6 HSE was removed from the DFEE estate on the formation of that Department. QEII Conference Centre is reported separately because of its business-led demands. The initial sharp rise in consumption following the 1990–91 base year was directly attributable to increased revenue earning activity, which has continued throughout the reporting period, and the more recent decline in consumption reflects the effect of energy conservation measures undertaken at the site.

7 Rationalisation of the estate since the base year has led to staff moving from several naturally ventilated buildings to more densely occupied air-conditioned buildings, all equipped with information technology equipment.

8 Base year is 1991–92.

9 Base year in 1991–92. Data for Natural Resources Institute no longer included following its transfer to the University of Greenwich.

10 Base year is 1994–95, by which time energy efficient lighting and other improvements already installed in buildings which are already fully air-conditioned with intensive IT usage.

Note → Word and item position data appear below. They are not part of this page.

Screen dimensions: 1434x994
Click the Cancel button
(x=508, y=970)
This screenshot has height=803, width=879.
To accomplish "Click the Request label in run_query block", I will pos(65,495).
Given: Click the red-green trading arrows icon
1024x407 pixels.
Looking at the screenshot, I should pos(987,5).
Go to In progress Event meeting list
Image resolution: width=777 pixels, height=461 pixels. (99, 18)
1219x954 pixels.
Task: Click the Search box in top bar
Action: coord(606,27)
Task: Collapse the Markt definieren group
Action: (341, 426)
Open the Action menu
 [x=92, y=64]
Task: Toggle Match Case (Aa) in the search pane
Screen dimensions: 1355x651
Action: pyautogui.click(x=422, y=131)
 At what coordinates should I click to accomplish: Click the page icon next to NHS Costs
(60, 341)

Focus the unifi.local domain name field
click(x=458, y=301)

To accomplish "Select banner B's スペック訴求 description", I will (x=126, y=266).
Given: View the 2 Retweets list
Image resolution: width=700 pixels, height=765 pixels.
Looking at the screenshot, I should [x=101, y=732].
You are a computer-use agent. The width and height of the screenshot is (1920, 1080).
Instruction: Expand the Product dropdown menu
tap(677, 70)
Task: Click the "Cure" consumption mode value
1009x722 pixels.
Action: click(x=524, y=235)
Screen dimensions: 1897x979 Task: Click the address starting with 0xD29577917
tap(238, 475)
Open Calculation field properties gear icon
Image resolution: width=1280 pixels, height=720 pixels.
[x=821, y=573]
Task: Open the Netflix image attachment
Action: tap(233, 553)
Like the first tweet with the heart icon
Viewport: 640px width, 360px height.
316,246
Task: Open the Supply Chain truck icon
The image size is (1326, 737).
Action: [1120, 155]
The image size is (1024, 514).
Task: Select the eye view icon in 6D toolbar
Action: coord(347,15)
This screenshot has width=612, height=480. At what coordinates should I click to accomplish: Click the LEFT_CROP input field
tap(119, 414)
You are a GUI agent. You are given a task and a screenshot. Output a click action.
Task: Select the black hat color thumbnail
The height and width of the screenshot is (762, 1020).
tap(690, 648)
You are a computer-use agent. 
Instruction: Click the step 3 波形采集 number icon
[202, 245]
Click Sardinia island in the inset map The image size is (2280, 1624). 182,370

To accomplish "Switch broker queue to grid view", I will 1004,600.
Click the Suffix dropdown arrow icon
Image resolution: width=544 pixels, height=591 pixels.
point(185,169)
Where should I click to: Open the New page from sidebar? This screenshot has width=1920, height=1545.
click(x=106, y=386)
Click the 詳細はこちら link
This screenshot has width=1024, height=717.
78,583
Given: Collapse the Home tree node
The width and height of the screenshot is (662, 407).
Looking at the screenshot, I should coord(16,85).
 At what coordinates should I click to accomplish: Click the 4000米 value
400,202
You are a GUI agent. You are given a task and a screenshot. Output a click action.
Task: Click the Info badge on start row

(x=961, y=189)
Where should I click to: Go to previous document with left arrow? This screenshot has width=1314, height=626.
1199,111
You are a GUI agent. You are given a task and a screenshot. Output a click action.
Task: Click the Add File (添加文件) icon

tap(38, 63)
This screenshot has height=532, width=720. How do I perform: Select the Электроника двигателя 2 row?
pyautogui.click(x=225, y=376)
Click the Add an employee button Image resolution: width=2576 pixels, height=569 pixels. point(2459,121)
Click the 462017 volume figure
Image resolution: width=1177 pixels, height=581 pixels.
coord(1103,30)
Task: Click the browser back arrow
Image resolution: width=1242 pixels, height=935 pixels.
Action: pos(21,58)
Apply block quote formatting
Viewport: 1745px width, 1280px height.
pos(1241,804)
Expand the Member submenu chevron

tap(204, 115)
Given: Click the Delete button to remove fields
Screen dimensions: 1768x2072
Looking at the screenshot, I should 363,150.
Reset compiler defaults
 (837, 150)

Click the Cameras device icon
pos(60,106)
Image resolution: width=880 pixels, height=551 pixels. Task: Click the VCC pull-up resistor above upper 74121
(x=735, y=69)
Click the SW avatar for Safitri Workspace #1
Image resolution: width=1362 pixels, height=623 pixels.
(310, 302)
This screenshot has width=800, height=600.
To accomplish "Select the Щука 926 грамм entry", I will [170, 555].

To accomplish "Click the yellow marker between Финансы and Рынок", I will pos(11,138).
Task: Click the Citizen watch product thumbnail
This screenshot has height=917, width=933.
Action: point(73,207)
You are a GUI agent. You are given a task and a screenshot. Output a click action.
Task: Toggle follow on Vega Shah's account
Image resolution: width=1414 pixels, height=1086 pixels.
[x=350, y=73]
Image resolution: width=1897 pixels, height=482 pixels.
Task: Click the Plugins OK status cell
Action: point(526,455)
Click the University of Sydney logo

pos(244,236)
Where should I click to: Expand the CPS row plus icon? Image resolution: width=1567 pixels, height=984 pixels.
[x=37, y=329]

11 Workload is increasing, affecting occupancy and requiring offices to be occupied for longer, increasing the use of energy. Greater use of information technology, expansion of the use of air conditioning and the upgrading of lighting levels has increased electricity consumption.

12 Figures exclude the Vehicle Inspectorate Agency.

13 The Ministry of Defence (MoD) estate is different from the rest of the government estate, and has been undergoing more radical changes.

It is therefore treated in a slightly different way. In common with the civil estate, it has greatly increased its use of information technology.
Full data for the years between 1990–91 and 1993–94 are not available, so the table shows the results for 1994–95 onwards.

14 Floor area cannot be calculated for the majority of the MoD estate. However, to enable comparisons with data for the civil estate which is adjusted for changes in floor area, a proxy has been used. Changes in consumption arising from estate changes have been estimated as a result of estate adjustments, with appropriate adjustments made to the gross data for the years following the change. In common with other Departments, the MoD has a target to achieve a 20 per cent, improvement by 31 March 2000. Positive figures represent improvement.

15 This shows the combined results for the whole of the government estate based on the data in tables 1, 2 and 3. It is not a simple average af the data but reflects the proportion of total consumption represented by each part of the estate (see also note 3). Some departments have i different base year, and the individually agreed base year has been used for the purposes of this table, where appropriate.

16 In some instances the base year is not 1990–91, but for the purposes of Tables 2 and 5 the agreed base year has been used in the calculation.